*Exercise details*
Only lines holding the word "agent" should be copied from the material.
-.-.-
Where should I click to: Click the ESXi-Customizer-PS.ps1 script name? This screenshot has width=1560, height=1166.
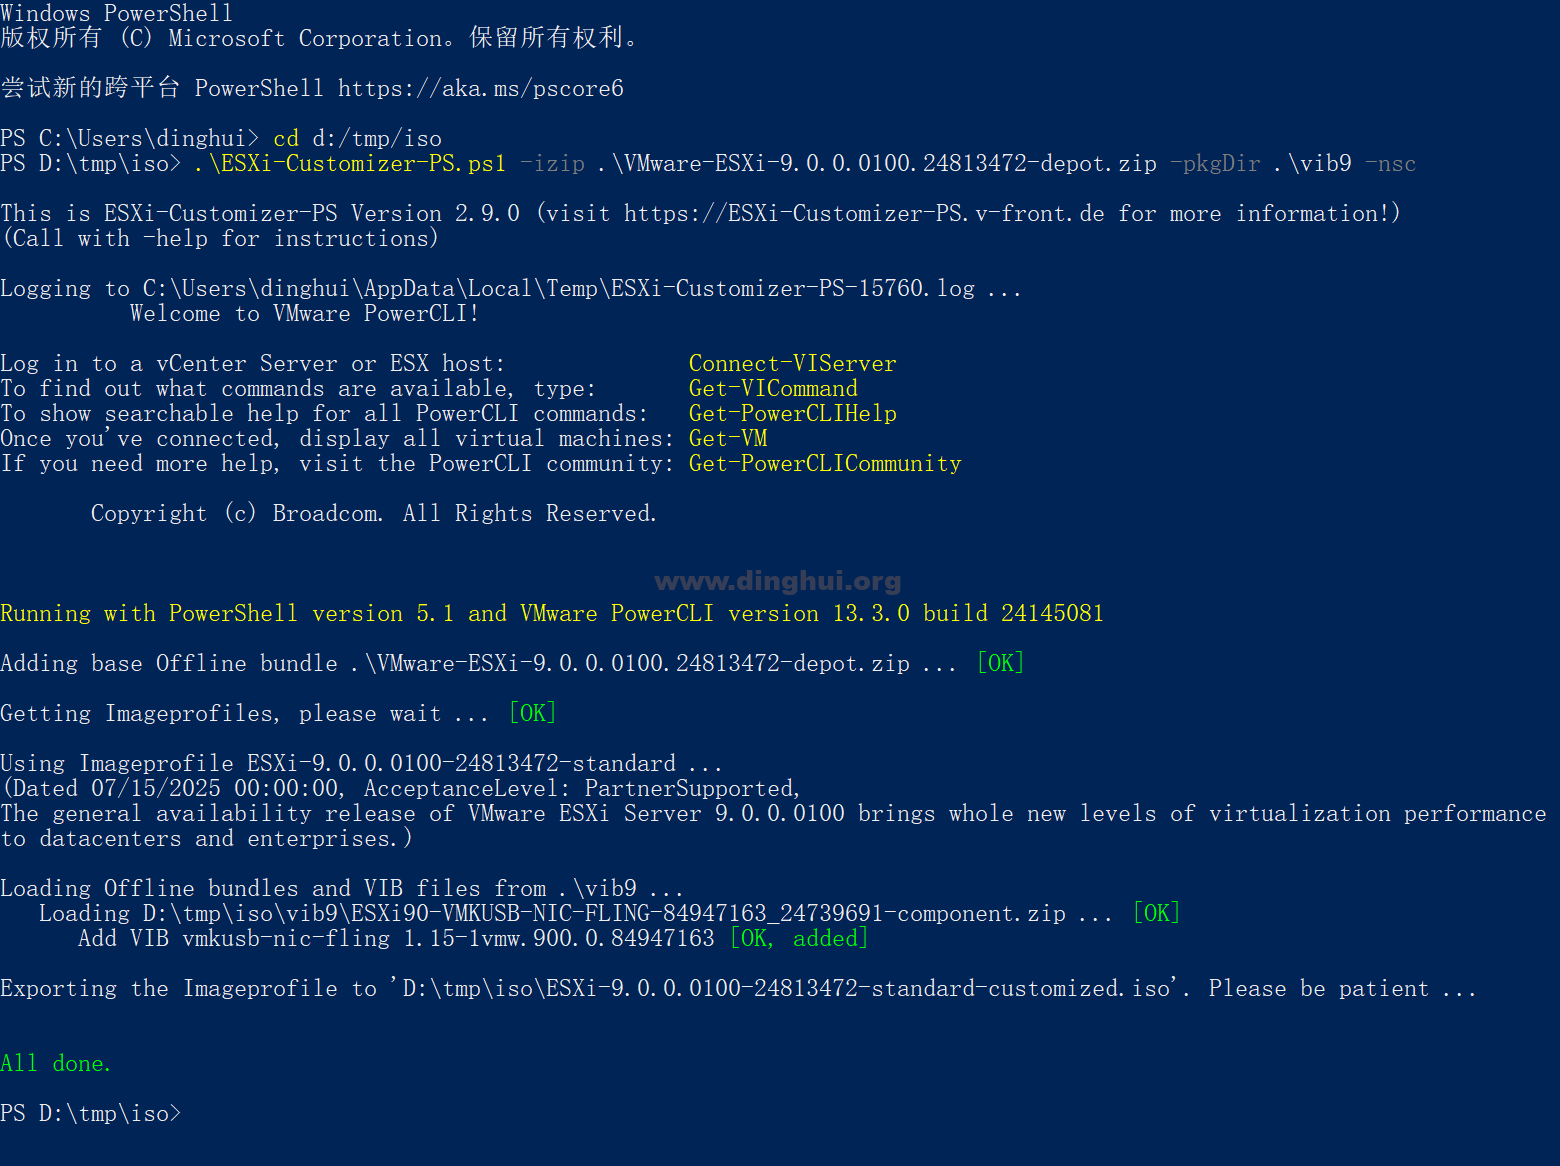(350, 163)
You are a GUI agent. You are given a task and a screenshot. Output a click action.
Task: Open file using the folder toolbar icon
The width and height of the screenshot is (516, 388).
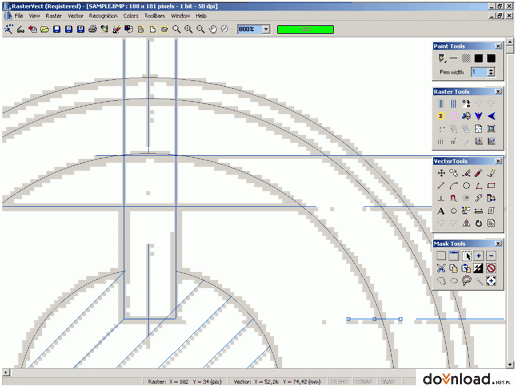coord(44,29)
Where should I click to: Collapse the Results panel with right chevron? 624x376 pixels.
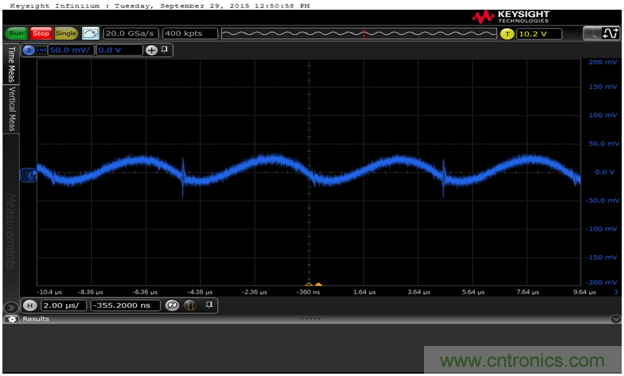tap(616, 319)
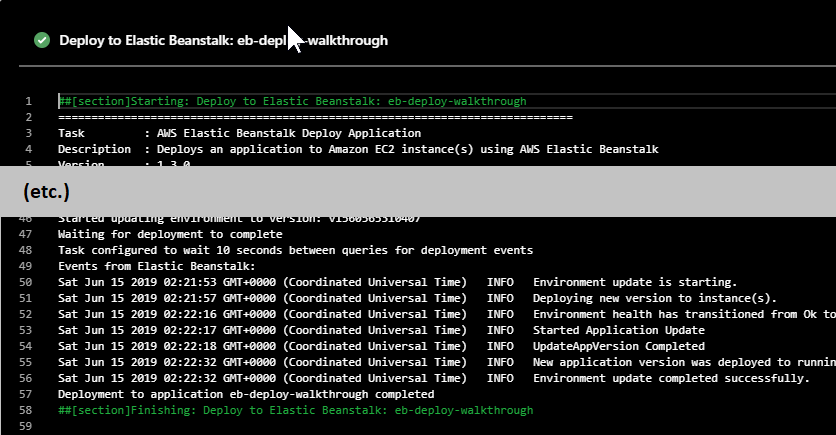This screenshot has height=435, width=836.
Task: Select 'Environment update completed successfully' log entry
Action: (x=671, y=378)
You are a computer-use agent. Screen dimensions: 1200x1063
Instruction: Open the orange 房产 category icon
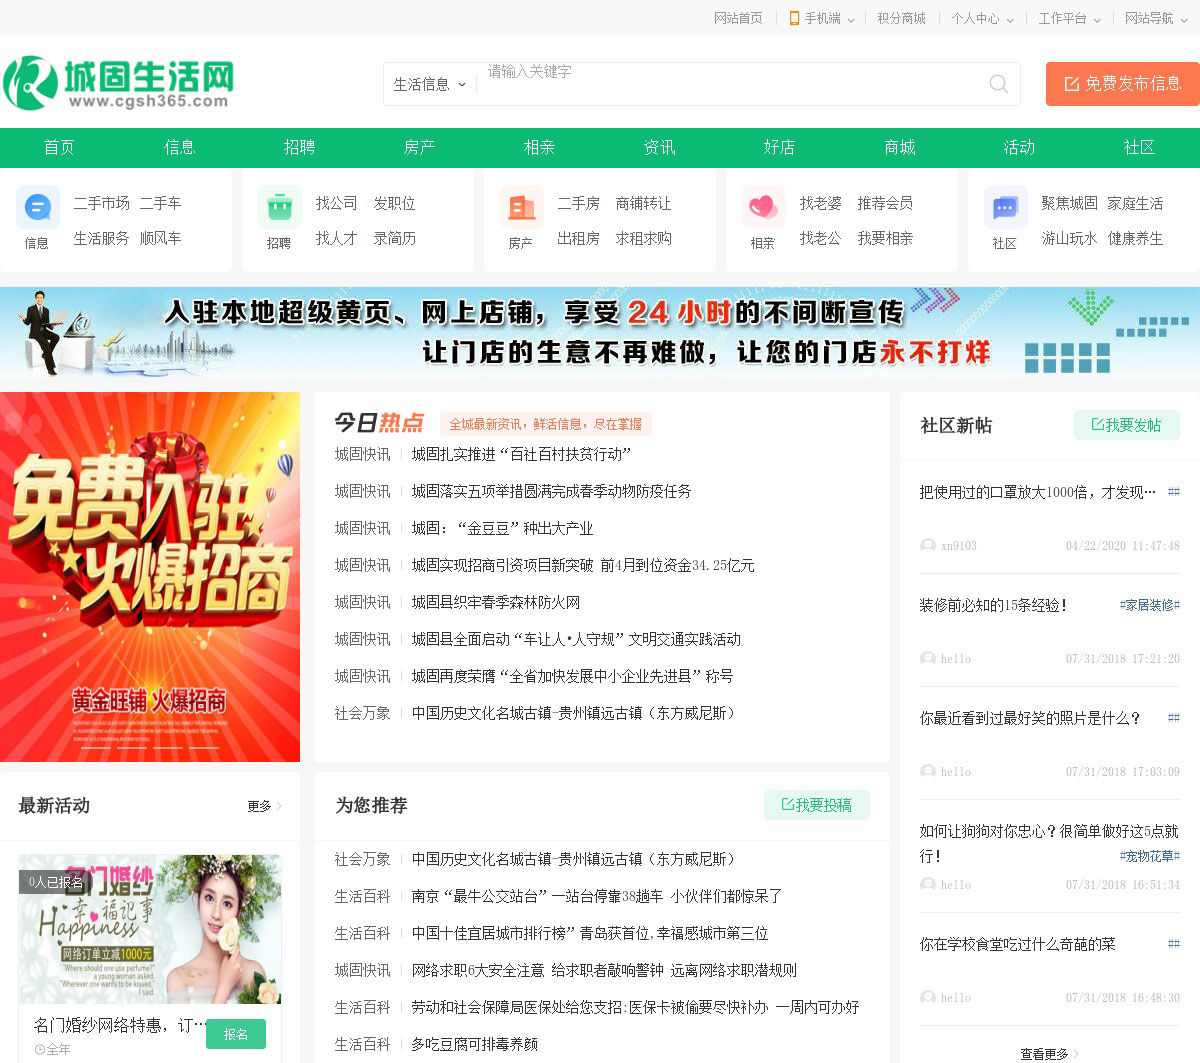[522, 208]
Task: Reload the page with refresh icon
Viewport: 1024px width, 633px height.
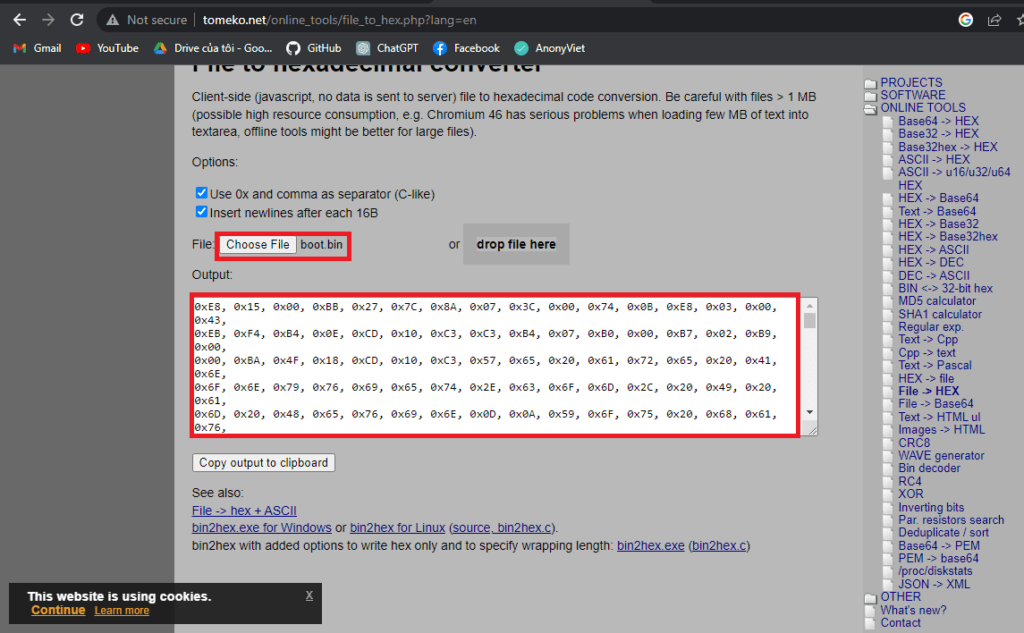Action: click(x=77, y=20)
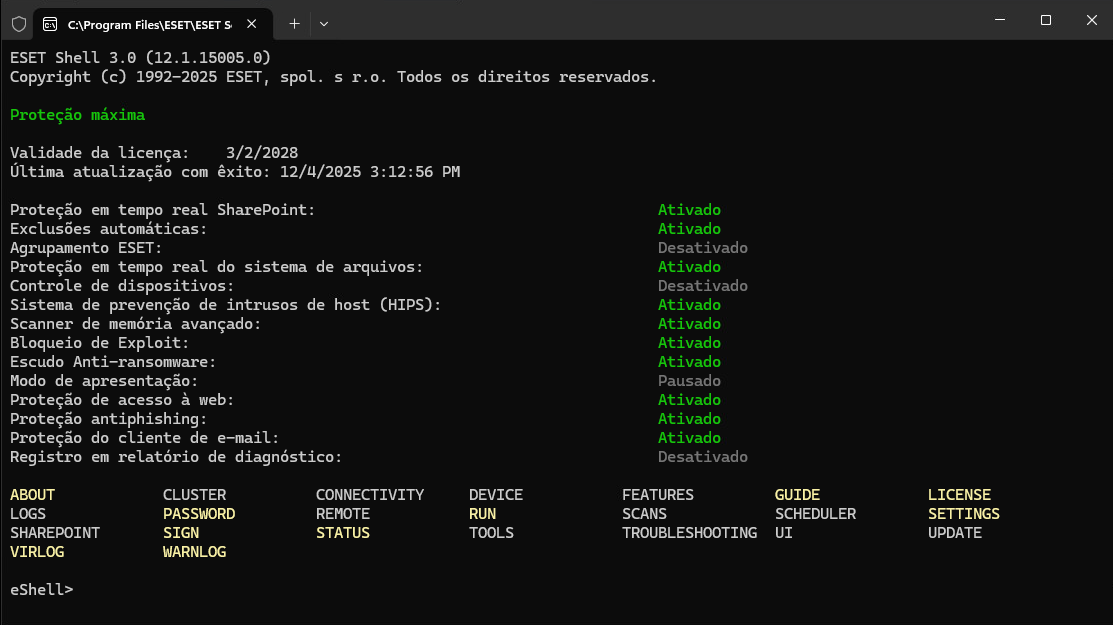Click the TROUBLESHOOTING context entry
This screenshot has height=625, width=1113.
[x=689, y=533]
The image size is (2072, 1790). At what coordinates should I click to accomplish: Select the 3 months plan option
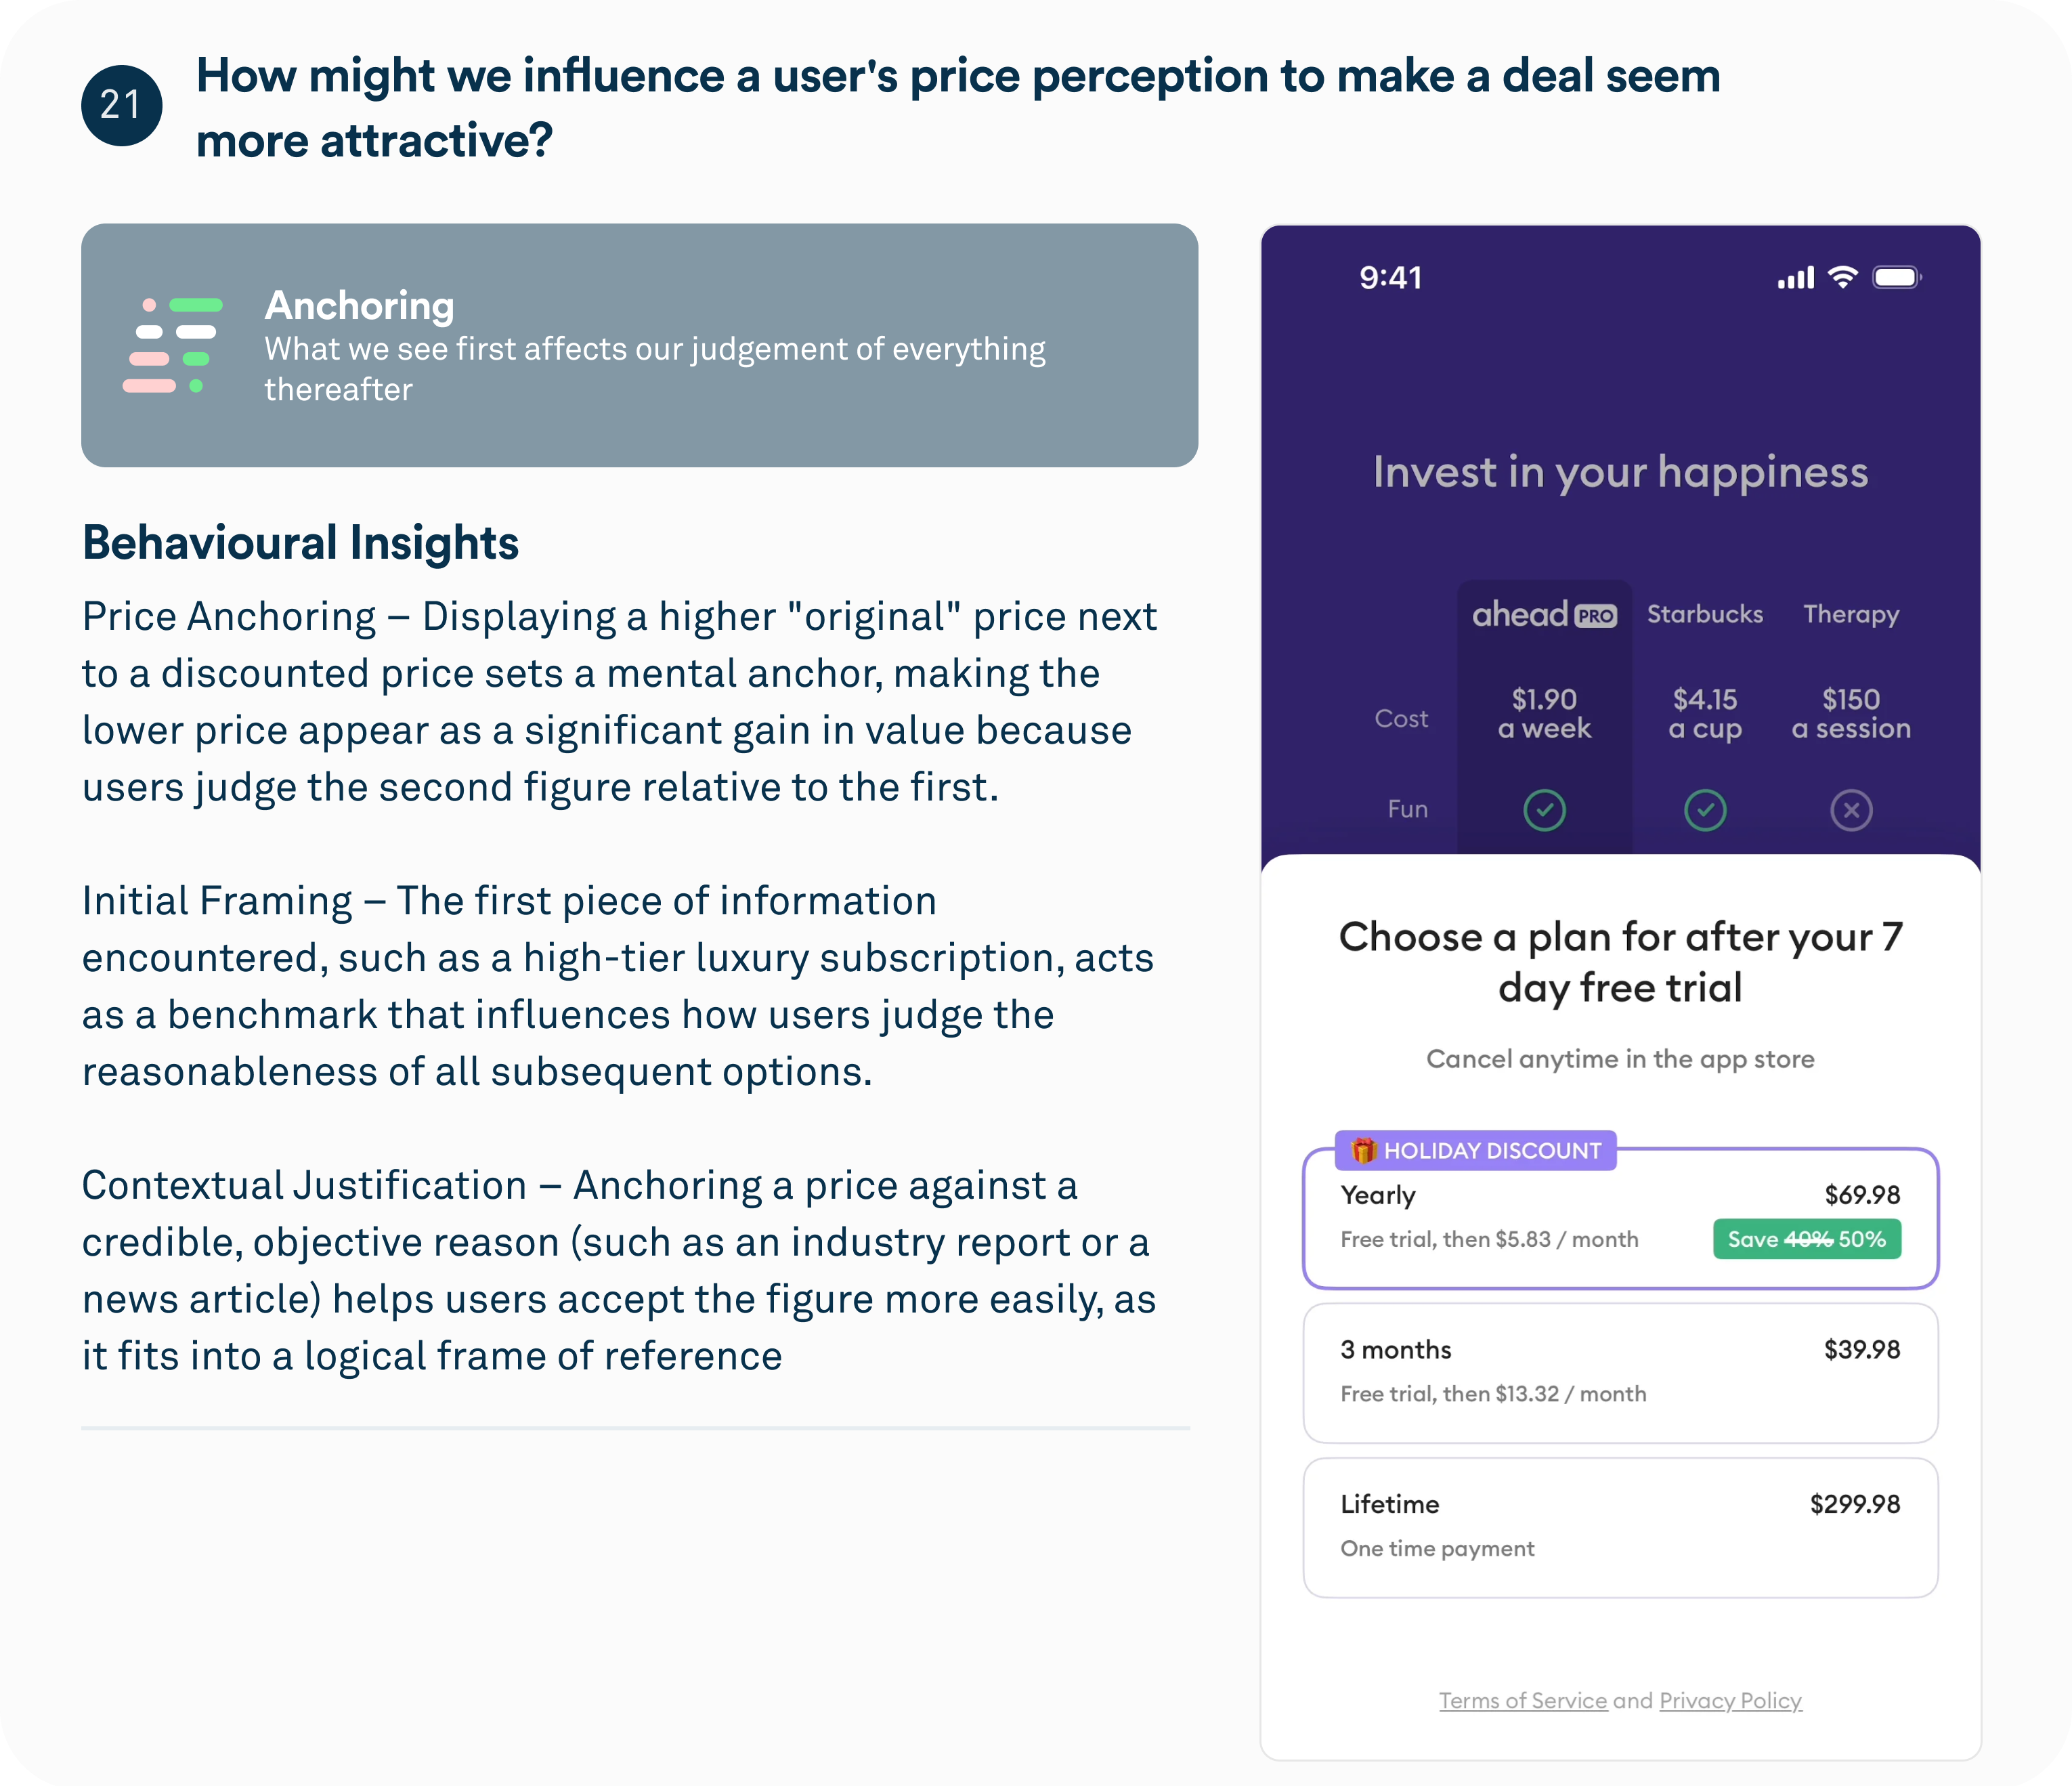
-.-.-
*Answer box*
You are a GUI agent. You are given a task and a screenshot. Output a click action.
You are a computer-use agent. Screen dimensions: 1200x1063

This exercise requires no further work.